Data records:
■ ■ ■
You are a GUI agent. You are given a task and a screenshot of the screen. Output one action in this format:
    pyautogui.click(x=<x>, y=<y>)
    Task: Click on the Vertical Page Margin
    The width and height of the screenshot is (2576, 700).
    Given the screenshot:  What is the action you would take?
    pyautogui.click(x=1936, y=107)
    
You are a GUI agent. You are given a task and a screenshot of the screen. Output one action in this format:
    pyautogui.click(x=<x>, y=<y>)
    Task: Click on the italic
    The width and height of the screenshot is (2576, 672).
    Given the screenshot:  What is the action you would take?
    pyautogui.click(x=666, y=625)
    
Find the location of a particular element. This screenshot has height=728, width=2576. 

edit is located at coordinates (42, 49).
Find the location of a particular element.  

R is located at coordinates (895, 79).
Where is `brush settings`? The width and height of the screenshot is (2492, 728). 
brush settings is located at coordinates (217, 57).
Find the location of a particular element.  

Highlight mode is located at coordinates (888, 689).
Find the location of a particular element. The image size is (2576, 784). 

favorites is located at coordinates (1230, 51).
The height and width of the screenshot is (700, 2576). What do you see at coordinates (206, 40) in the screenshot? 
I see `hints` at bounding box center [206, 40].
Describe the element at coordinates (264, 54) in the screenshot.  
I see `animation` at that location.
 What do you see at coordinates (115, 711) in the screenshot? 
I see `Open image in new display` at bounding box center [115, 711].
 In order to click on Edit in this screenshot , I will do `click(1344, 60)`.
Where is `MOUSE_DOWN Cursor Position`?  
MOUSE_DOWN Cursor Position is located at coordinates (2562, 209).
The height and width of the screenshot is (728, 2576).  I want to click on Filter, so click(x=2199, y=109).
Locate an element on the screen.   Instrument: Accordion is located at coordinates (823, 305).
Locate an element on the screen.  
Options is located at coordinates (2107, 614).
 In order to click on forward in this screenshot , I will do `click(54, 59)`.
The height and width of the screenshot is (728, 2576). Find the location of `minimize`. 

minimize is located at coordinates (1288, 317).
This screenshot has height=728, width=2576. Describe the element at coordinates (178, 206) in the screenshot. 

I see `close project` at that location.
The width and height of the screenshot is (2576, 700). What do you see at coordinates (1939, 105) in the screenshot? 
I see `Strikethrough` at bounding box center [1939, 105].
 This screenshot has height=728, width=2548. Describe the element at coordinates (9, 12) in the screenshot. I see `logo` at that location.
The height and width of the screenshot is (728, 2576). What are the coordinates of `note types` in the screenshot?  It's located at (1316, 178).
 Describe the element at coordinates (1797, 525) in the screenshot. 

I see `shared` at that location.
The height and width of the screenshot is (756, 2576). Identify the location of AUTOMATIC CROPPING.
■ ■ ■
What the task requires: Return the lines of the data above verbatim, from the one containing "is (2492, 728)." through the last line of the data, both ends included.

Result for this exercise:
Where is `brush settings`? The width and height of the screenshot is (2492, 728). 
brush settings is located at coordinates (217, 57).
Find the location of a particular element.  

Highlight mode is located at coordinates (888, 689).
Find the location of a particular element. The image size is (2576, 784). 

favorites is located at coordinates (1230, 51).
The height and width of the screenshot is (700, 2576). What do you see at coordinates (206, 40) in the screenshot? 
I see `hints` at bounding box center [206, 40].
Describe the element at coordinates (264, 54) in the screenshot.  
I see `animation` at that location.
 What do you see at coordinates (115, 711) in the screenshot? 
I see `Open image in new display` at bounding box center [115, 711].
 In order to click on Edit in this screenshot , I will do `click(1344, 60)`.
Where is `MOUSE_DOWN Cursor Position`?  
MOUSE_DOWN Cursor Position is located at coordinates (2562, 209).
The height and width of the screenshot is (728, 2576).  I want to click on Filter, so click(x=2199, y=109).
Locate an element on the screen.   Instrument: Accordion is located at coordinates (823, 305).
Locate an element on the screen.  
Options is located at coordinates (2107, 614).
 In order to click on forward in this screenshot , I will do `click(54, 59)`.
The height and width of the screenshot is (728, 2576). Find the location of `minimize`. 

minimize is located at coordinates (1288, 317).
This screenshot has height=728, width=2576. Describe the element at coordinates (178, 206) in the screenshot. 

I see `close project` at that location.
The width and height of the screenshot is (2576, 700). What do you see at coordinates (1939, 105) in the screenshot? 
I see `Strikethrough` at bounding box center [1939, 105].
 This screenshot has height=728, width=2548. Describe the element at coordinates (9, 12) in the screenshot. I see `logo` at that location.
The height and width of the screenshot is (728, 2576). What are the coordinates of `note types` in the screenshot?  It's located at (1316, 178).
 Describe the element at coordinates (1797, 525) in the screenshot. 

I see `shared` at that location.
The height and width of the screenshot is (756, 2576). Identify the location of AUTOMATIC CROPPING.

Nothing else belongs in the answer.